_WORK ITEM:_ Transcribe, word for word, every line from the one containing "Viewport: 1456px width, 819px height." through the final line of the records, and omit the pictures.

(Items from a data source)
[Start of Attachment]

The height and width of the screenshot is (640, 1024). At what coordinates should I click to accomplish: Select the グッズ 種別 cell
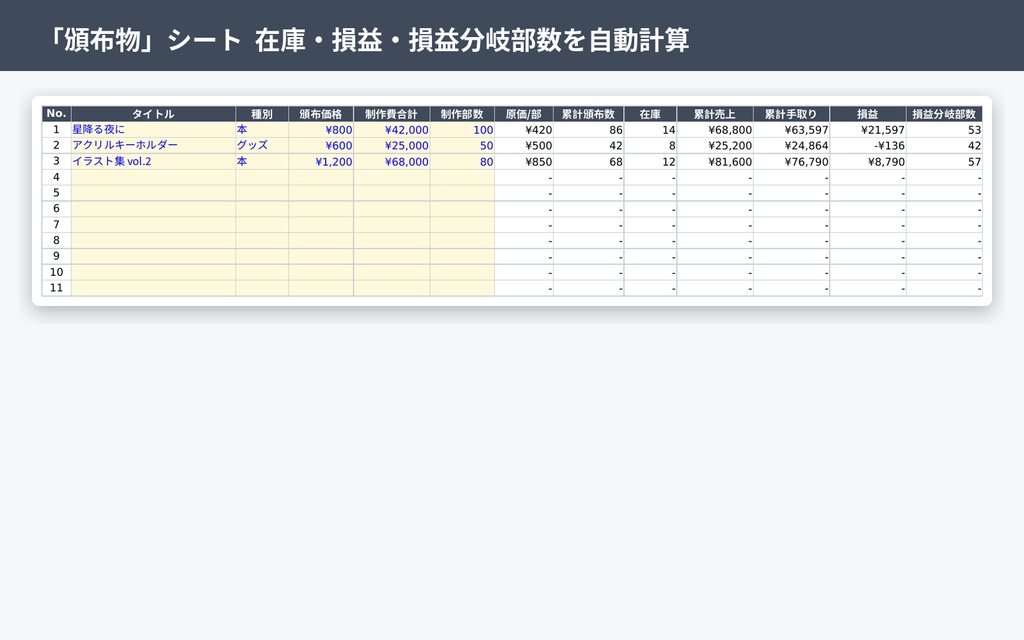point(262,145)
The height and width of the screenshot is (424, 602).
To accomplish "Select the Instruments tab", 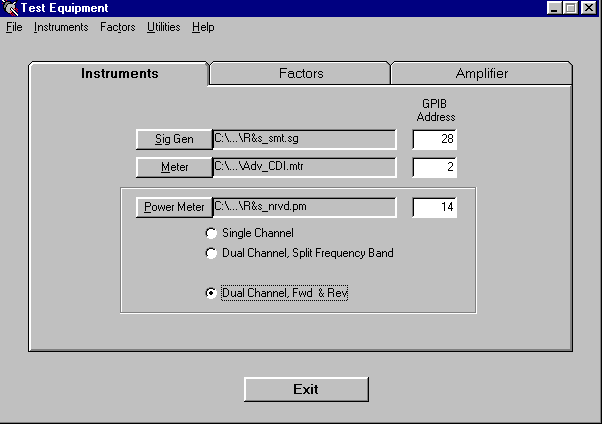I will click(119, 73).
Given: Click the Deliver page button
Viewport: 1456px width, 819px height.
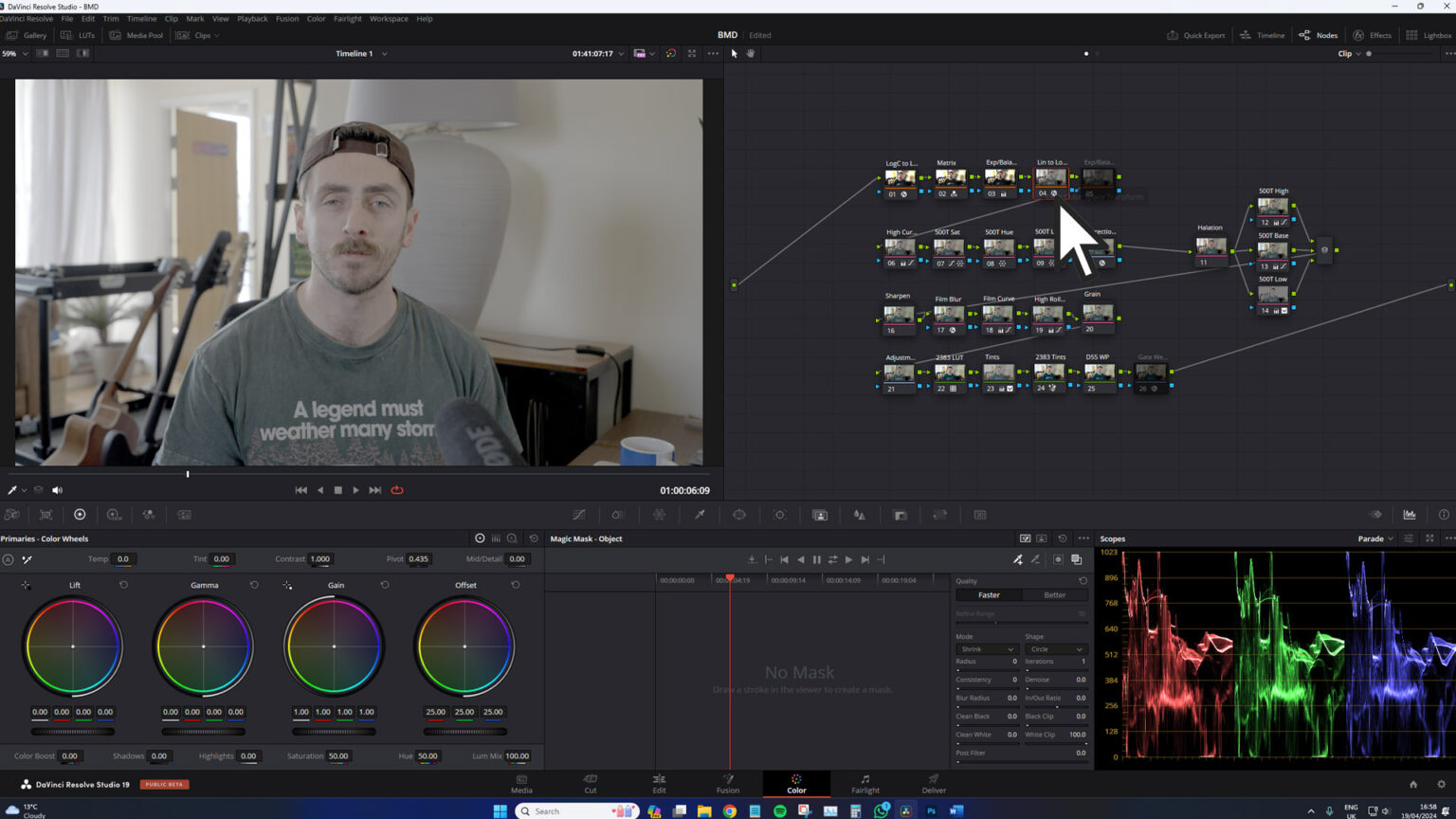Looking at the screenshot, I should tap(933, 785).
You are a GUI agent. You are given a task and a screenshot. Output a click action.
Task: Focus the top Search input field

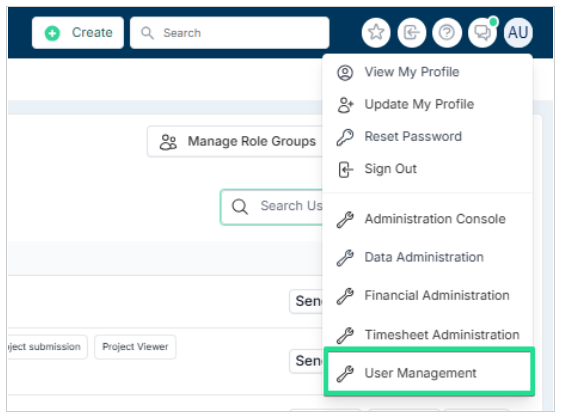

[End of Attachment]

_ANSWER TO THIS TASK:_
Viewport: 1456px width, 819px height.
Looking at the screenshot, I should tap(933, 785).
You are a GUI agent. You are given a task and a screenshot. Output a click action.
Task: Focus the top Search input field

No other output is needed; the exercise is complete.